FreeBSD/Linux Kernel Cross Reference
sys/amd64/amd64/trap.c
1 /*-
2 * Copyright (C) 1994, David Greenman
3 * Copyright (c) 1990, 1993
4 * The Regents of the University of California. All rights reserved.
5 *
6 * This code is derived from software contributed to Berkeley by
7 * the University of Utah, and William Jolitz.
8 *
9 * Redistribution and use in source and binary forms, with or without
10 * modification, are permitted provided that the following conditions
11 * are met:
12 * 1. Redistributions of source code must retain the above copyright
13 * notice, this list of conditions and the following disclaimer.

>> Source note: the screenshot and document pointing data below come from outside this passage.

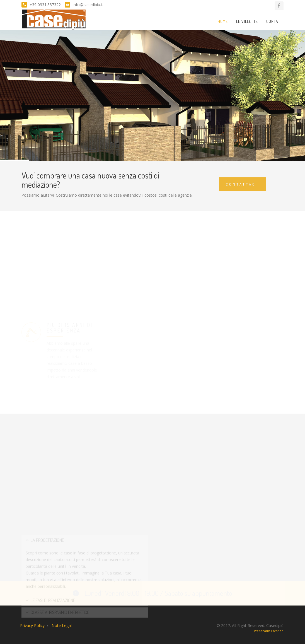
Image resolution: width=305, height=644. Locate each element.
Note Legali (62, 625)
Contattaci (242, 187)
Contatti (275, 21)
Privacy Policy (32, 625)
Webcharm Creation (269, 631)
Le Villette (247, 21)
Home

14 * 2. Redistributions in binary form must reproduce the above copyright
15 * notice, this list of conditions and the following disclaimer in the
16 * documentation and/or other materials provided with the distribution.

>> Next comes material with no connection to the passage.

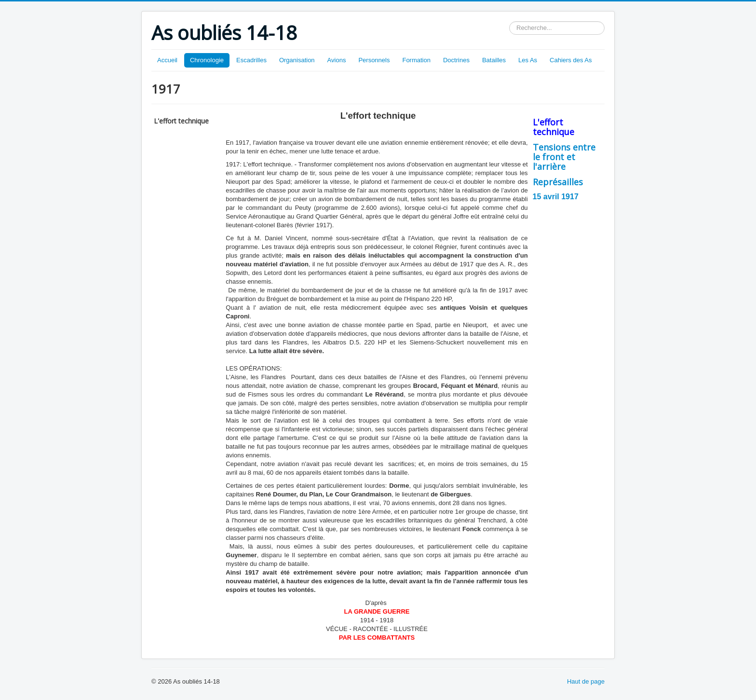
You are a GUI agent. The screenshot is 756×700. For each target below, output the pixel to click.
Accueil (167, 60)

17 * 3. All advertising materials mentioning features or use of this software
18 * must display the following acknowledgement:
19 * This product includes software developed by the University of
20 * California, Berkeley and its contributors.
21 * 4. Neither the name of the University nor the names of its contributors
22 * may be used to endorse or promote products derived from this software
23 * without specific prior written permission.
24 *
25 * THIS SOFTWARE IS PROVIDED BY THE REGENTS AND CONTRIBUTORS ``AS IS'' AND
26 * ANY EXPRESS OR IMPLIED WARRANTIES, INCLUDING, BUT NOT LIMITED TO, THE
27 * IMPLIED WARRANTIES OF MERCHANTABILITY AND FITNESS FOR A PARTICULAR PURPOSE
28 * ARE DISCLAIMED. IN NO EVENT SHALL THE REGENTS OR CONTRIBUTORS BE LIABLE
29 * FOR ANY DIRECT, INDIRECT, INCIDENTAL, SPECIAL, EXEMPLARY, OR CONSEQUENTIAL
30 * DAMAGES (INCLUDING, BUT NOT LIMITED TO, PROCUREMENT OF SUBSTITUTE GOODS
31 * OR SERVICES; LOSS OF USE, DATA, OR PROFITS; OR BUSINESS INTERRUPTION)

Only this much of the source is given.